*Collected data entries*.
++++
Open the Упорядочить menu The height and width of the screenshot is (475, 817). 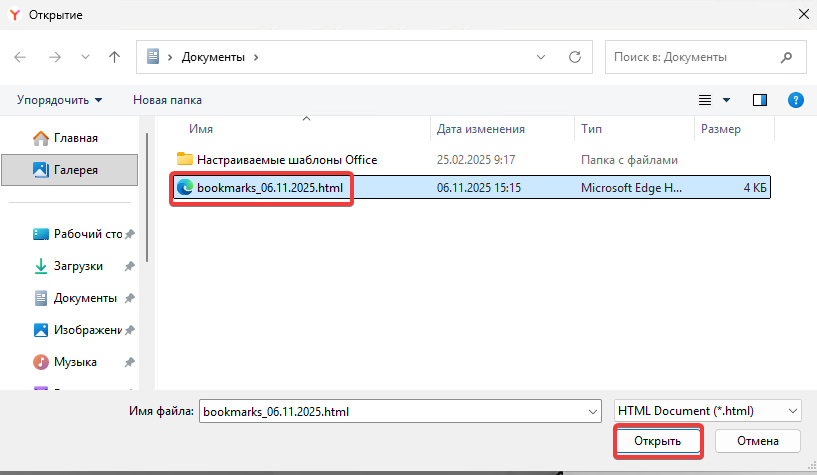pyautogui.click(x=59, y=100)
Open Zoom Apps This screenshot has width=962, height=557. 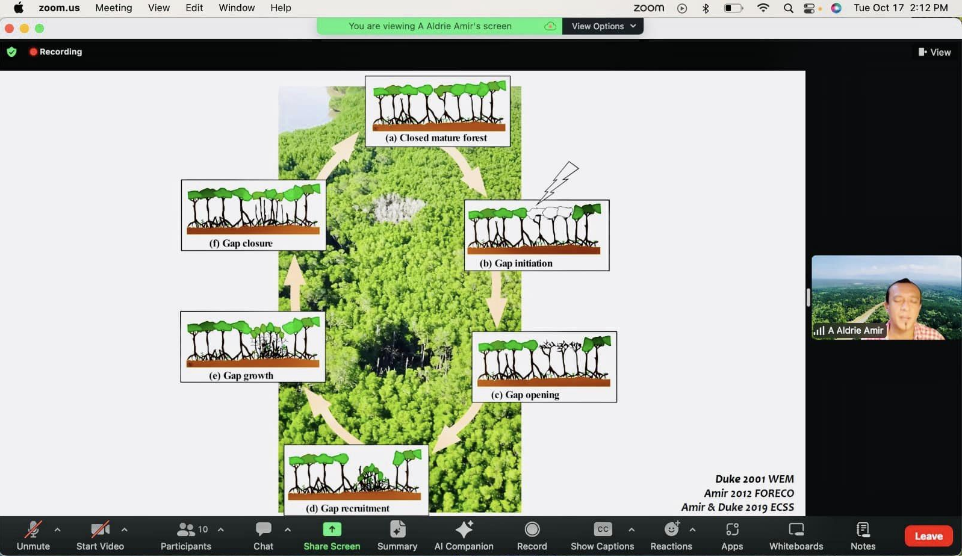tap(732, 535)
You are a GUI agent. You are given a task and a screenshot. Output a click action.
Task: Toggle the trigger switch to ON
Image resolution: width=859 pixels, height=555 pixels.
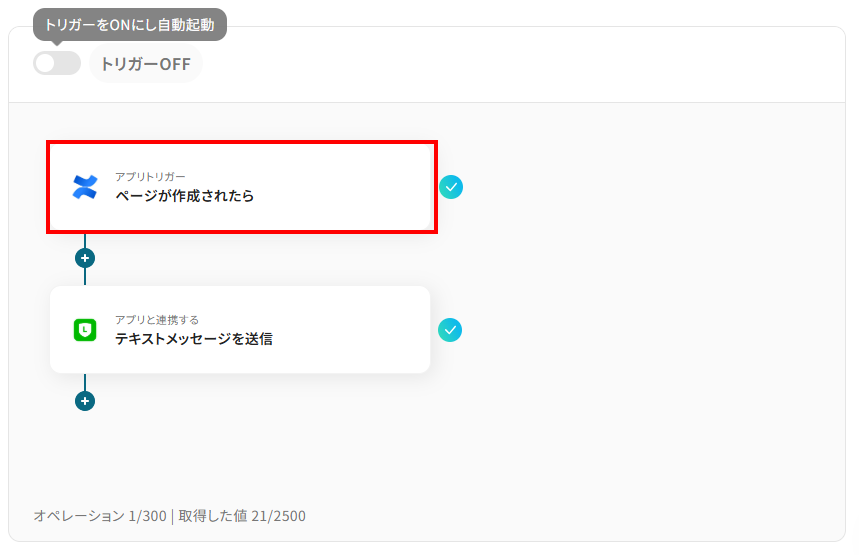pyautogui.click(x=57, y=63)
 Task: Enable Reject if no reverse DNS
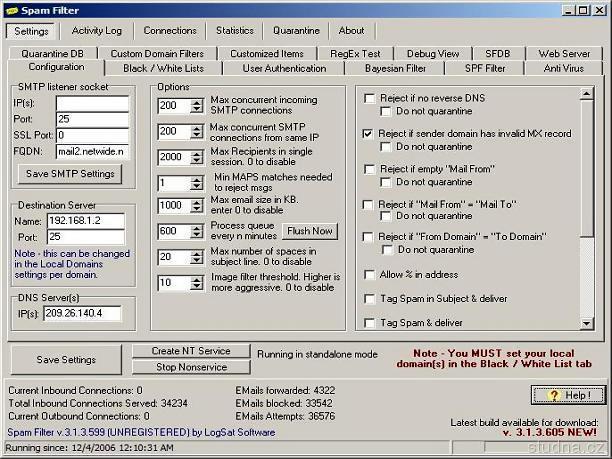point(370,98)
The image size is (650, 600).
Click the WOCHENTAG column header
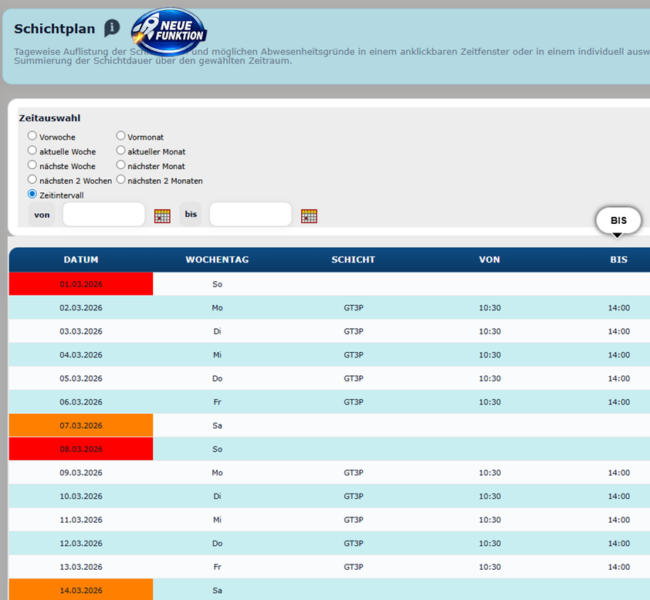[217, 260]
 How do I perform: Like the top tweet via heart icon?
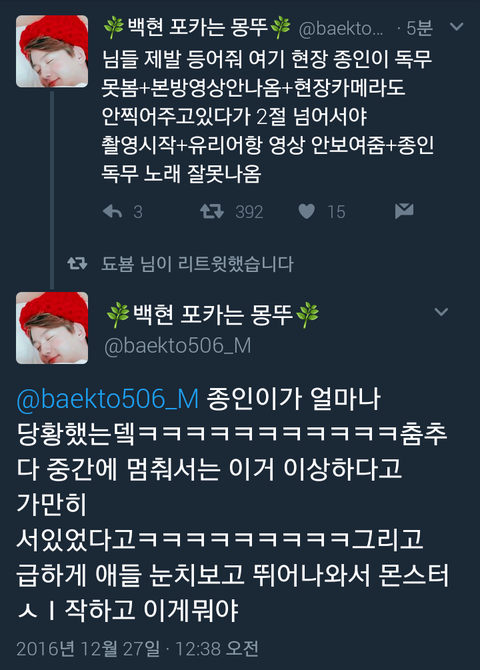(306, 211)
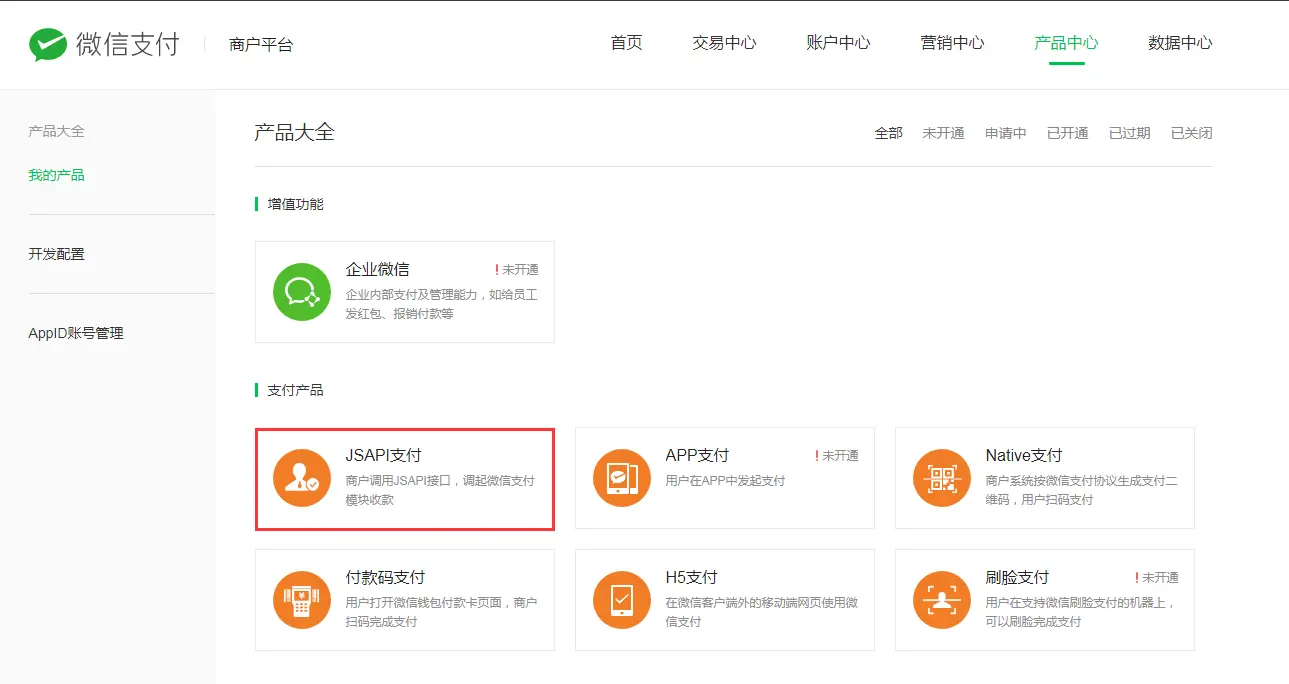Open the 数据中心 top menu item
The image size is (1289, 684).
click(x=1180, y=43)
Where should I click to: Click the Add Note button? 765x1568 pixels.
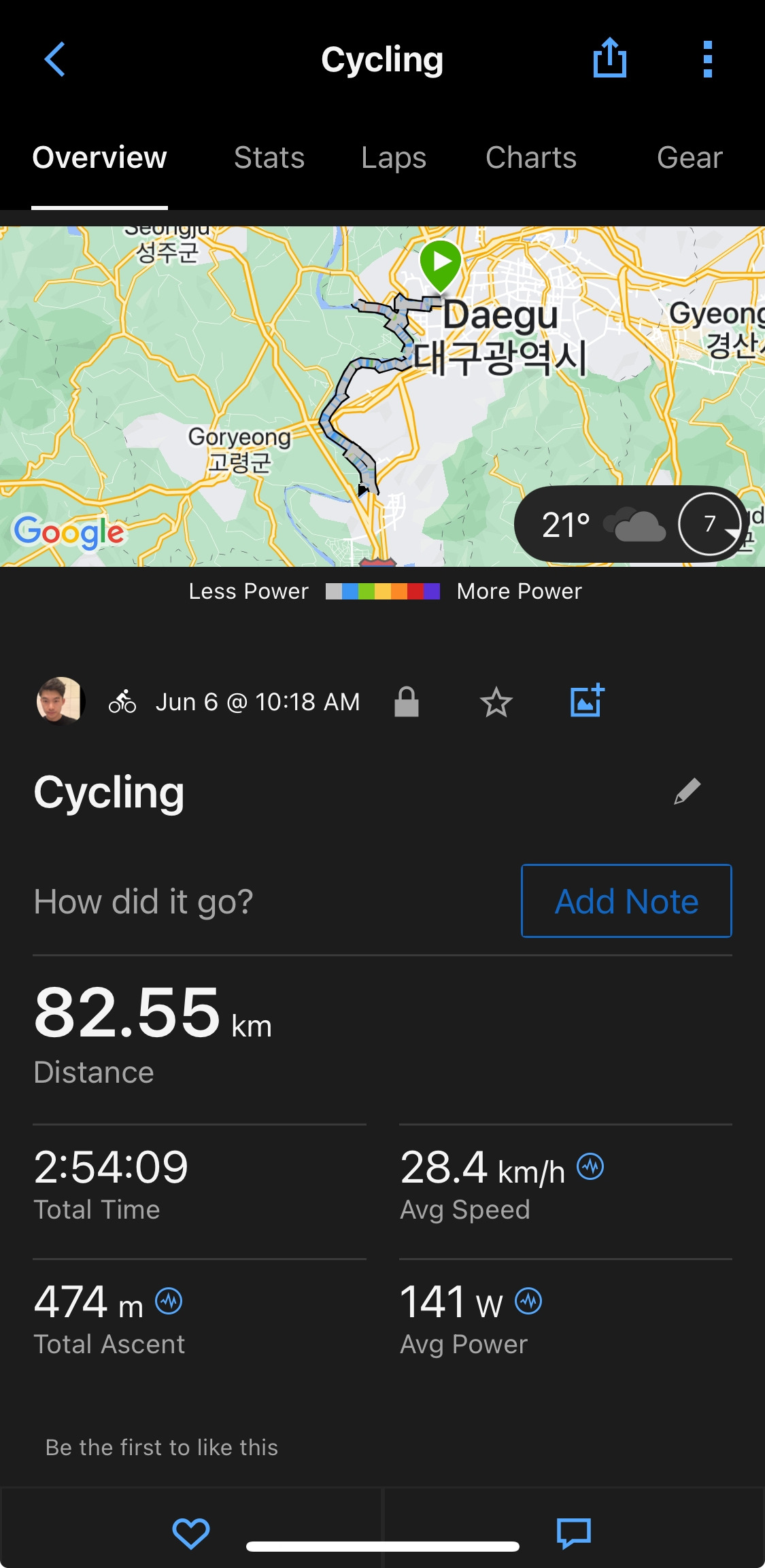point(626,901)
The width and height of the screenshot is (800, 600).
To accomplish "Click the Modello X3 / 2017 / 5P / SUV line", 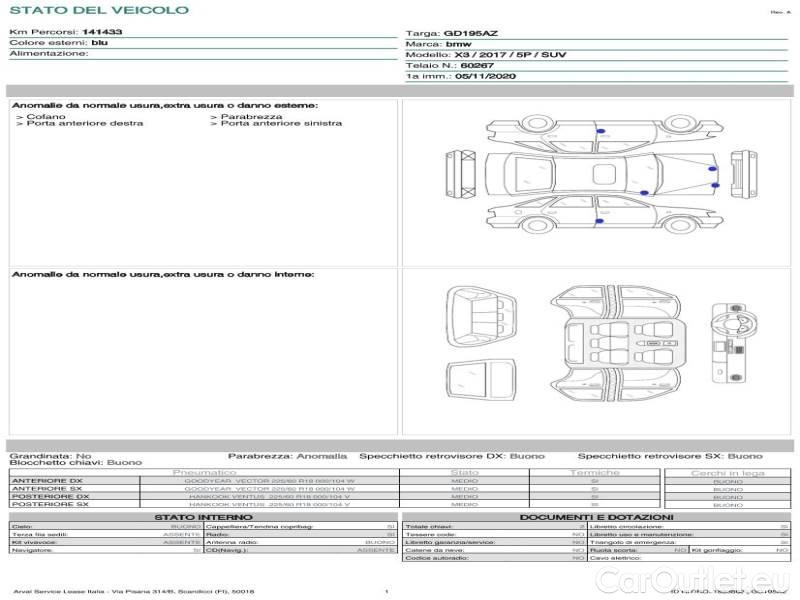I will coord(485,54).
++++
Show each line of the records above that contains the word "pixels", copying the lines in full.

*SOLUTION TO THIS PROBLEM*.
Image resolution: width=859 pixels, height=555 pixels.
Where should I click to: Click the Add Note button? 765x1568 pixels.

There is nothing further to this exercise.